## [ФРАГМЕНТ ТЕКСТА]
--

Совпадения с "Ревизором" поразительны: даже Осип появляется в этой сцене. Но это все, что называется, пейзаж и жанр, а вот самое важное:
На протяжении беседы - а он все говорил и говорил так, словно не в силах остановиться, - в нем постепенно проступило нечто жалкое; он пробудил во мне сострадание, и я подумал: уж не в том ли сила Керенского, что его хочется защитить; он чем-то располагал к себе и тем самым вызывал желание помочь; он обладал ... умением пробуждать в окружающих желание расшибиться для него в лепешку.
В общем, Сомерсет Моэм тоже дал Хлестакову взятку; вот и говорите после этого, что "Ревизор" - ничтожный фарс. В таком случае чуть ли не всю российскую историю можно посчитать ничтожным фарсом, а сказать такое - у кого язык повернется?
Самое интересное, что Моэм однажды воочию, в конкретных жизненных обстоятельствах наблюдал архетип российского человека как поэта - задолго до того, как посетил Россию, - и не опознал его в самой России, ни в пьесе "Ревизор". Нельзя не привести эту гениально поставленную самой жизнью сценку:
Моим первым учителем русского языка был волосатый низкорослый одессит. Я жил тогда на Капри, он приходил ко мне на виллу в оливковой роще и каждый день давал мне уроки. Однажды он не пришел на урок, не пришел он и на второй, и на третий день; на четвертый я отправился его искать. Зная, что он очень нуждается, я опрометчиво заплатил ему вперед. Не без труда отыскал я узкий проулок с белыми домами; мне показали, как пройти в его комнату на верхотуре. Это была даже не комната, а душный чердак под самой крышей, вся мебель состояла из раскладушки, стула и стола. Мой русский сидел на стуле, совершенно голый и очень пьяный, на столе перед ним стояла бутыль с вином. Едва я переступил порог, как он сказал: "Я написал стихи". И без долгих слов, забыв о своей прикрытой лишь волосяным покровом наготе, с выражением, бурно жестикулируя, прочитал стихи. Стихи были очень длинные, и я не понял в них ни слова.

--

## [ИЗВЛЕЧЕННЫЕ ДАННЫЕ]

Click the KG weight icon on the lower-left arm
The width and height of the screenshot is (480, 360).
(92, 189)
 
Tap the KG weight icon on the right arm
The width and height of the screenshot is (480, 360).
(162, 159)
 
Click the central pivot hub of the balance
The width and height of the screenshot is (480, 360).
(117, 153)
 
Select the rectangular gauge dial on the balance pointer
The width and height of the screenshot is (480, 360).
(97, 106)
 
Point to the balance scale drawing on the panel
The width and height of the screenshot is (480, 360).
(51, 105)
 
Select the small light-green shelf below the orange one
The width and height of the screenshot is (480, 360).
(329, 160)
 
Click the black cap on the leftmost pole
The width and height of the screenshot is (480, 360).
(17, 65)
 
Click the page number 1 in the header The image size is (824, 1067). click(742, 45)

--

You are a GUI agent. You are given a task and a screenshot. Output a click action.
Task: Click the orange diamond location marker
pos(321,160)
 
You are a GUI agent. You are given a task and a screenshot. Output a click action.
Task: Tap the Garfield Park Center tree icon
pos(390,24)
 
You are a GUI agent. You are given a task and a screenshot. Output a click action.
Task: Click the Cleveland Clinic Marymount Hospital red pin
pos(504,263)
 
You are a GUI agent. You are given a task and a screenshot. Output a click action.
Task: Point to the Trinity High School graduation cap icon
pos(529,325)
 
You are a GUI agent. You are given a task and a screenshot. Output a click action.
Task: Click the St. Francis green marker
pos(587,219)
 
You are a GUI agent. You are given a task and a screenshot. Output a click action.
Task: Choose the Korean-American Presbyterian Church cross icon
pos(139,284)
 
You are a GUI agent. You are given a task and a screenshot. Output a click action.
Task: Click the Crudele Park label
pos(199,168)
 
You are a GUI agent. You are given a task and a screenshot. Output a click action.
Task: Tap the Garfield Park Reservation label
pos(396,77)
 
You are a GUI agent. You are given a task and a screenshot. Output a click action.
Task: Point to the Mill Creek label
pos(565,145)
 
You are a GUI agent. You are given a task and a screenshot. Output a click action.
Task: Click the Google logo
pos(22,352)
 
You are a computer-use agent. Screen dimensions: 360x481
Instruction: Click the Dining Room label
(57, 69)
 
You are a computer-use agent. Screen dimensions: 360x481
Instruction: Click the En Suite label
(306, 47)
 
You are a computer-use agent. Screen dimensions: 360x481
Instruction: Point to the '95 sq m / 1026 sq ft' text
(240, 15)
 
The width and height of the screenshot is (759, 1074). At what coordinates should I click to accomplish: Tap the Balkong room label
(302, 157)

--

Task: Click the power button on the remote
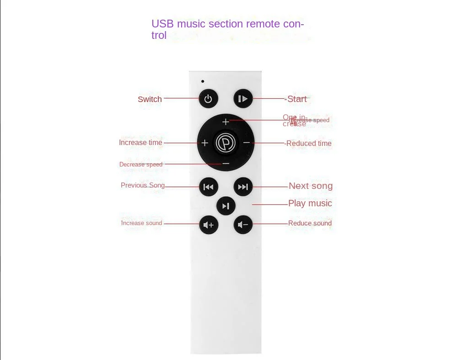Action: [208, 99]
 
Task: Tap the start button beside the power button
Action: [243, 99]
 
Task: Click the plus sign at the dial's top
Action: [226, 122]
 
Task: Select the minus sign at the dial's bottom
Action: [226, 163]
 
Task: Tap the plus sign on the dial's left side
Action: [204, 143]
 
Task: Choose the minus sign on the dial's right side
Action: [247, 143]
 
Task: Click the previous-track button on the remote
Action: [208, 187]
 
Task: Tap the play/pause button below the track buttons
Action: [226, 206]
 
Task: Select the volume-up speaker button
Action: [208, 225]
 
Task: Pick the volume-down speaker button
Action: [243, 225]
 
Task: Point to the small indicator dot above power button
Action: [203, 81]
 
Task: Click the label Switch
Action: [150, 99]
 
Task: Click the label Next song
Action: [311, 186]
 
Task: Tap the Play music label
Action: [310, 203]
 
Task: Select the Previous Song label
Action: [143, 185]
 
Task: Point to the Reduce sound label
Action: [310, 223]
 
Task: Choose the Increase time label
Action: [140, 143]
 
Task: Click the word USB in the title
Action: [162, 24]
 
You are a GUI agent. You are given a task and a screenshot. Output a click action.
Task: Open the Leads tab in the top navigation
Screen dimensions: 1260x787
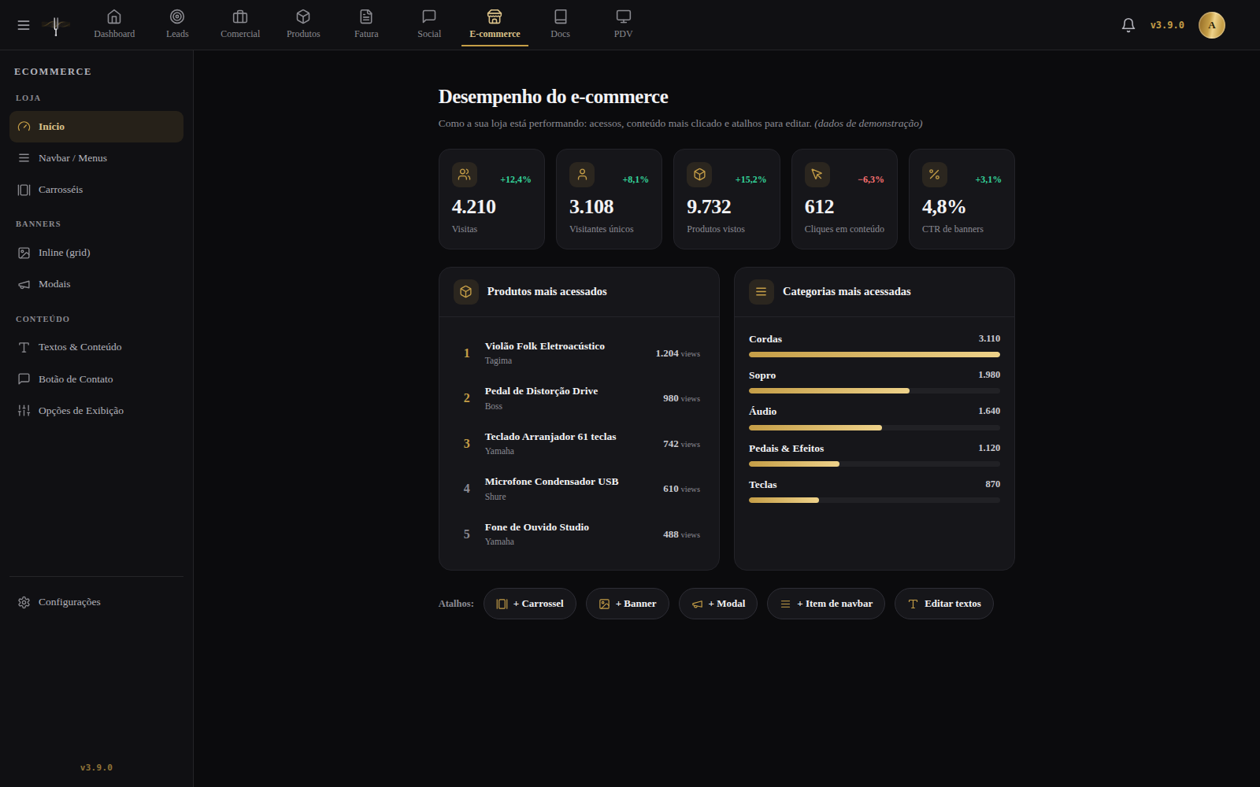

--

## [ЧТО НУЖНО СДЕЛАТЬ]
Где, согласно фрагменту текста, жил Моэм в то время, когда брал уроки у своего первого учителя русского языка?

## [РЕЗУЛЬТАТ УПРАЖНЕНИЯ]
На Капри, на вилле в оливковой роще.